Pharmacodynamics/Kinetics

Serum half-life:

Children: 30 hours

Adults: 50-60 hours

Time to peak serum concentration:

Capsule: Within 2-4 hours

Syrup: <2-4 hours


Usual Dosage

Oral:

Children >6 years and Adults: Initial: 250 mg twice daily; increase by 250 mg as needed every 4-7 days up to 1.5 g/day in 2 divided doses; usual maintenance dose: 20-40 mg/kg/day in 2 divided doses


Dietary Considerations

Increase dietary intake of folate; may be administered with food or milk; alcohol: additive CNS depression has been reported with succimides; avoid or limit alcohol


Administration

Take with food or milk to avoid GI upset


Mental Health: Effects on Mental Status

May cause sedation, euphoria, insomnia, or hallucinations; may rarely cause depression


Mental Health: Effects on Psychiatric Treatment

Barbiturates and carbamazepine may decrease the clinical effects of ethosuximide


Dental Health: Local Anesthetic/Vasoconstrictor Precautions

No information available to require special precautions


Dental Health: Effects on Dental Treatment

No effects or complications reported


Patient Information

Take exactly as directed (do not increase dose or frequency or discontinue without consulting prescriber). While using this medication, do not use alcohol and other prescription or OTC medications (especially pain medications, sedatives, antihistamines, or hypnotics) without consulting prescriber. Maintain adequate hydration (2-3 L/day of fluids unless instructed to restrict fluid intake). You may experience drowsiness, dizziness, or blurred vision (use caution when driving or engaging in tasks requiring alertness until response to drug is known); nausea, vomiting, loss of appetite, or dry mouth (small frequent meals, frequent mouth care, chewing gum, or sucking lozenges may help); constipation (increased exercise, fluids, or dietary fruit and fiber may help). Wear identification of epileptic status and medications.
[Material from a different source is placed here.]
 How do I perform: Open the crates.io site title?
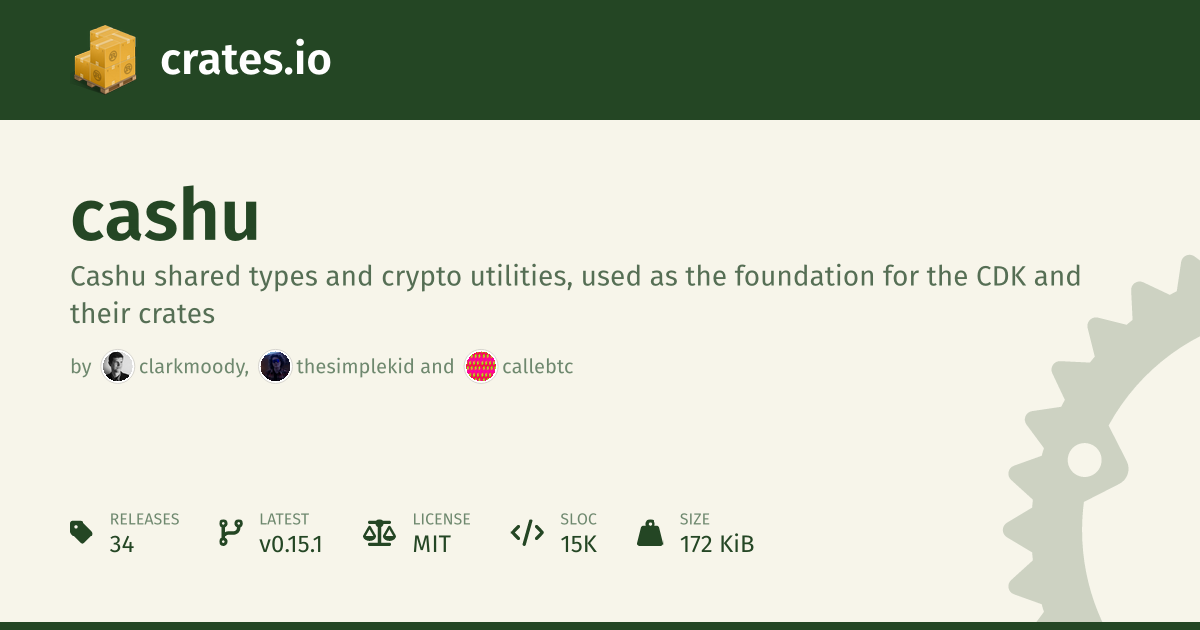coord(245,61)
Report CNS changes, mentation changes, or changes in cognition; muscle cramping, weakness, tremors, or changes in gait; persistent GI symptoms (cramping, constipation, vomiting, anorexia); rash or skin irritations; unusual bruising or bleeding (mouth, urine, stool); worsening of seizure activity, or loss of seizure control. Pregnancy precautions: Inform prescriber if you are or intend to be pregnant.


Nursing Implications

Monitor CBC, platelets, liver enzymes, trough ethosuximide serum concentration; observe patient for excess sedation; maintain serum levels; monitor for bruising and bleeding


Dosage Forms

Capsule: 250 mg

Syrup (raspberry flavor): 250 mg/5 mL (473 mL)


References

Marbury TC, Lee CS, Perchalski RJ, et al, "Hemodialysis Clearance of Ethosuximide in Patients With Chronic Renal Disease," Am J Hosp Pharm, 1981, 38(11):1757-60.

Marquardt ED, Ishisaka DY, Batra KK, et al, "Removal of Ethosuximide and Phenobarbital by Peritoneal Dialysis in a Child," Clin Pharm, 1992, 11(12):1030-1.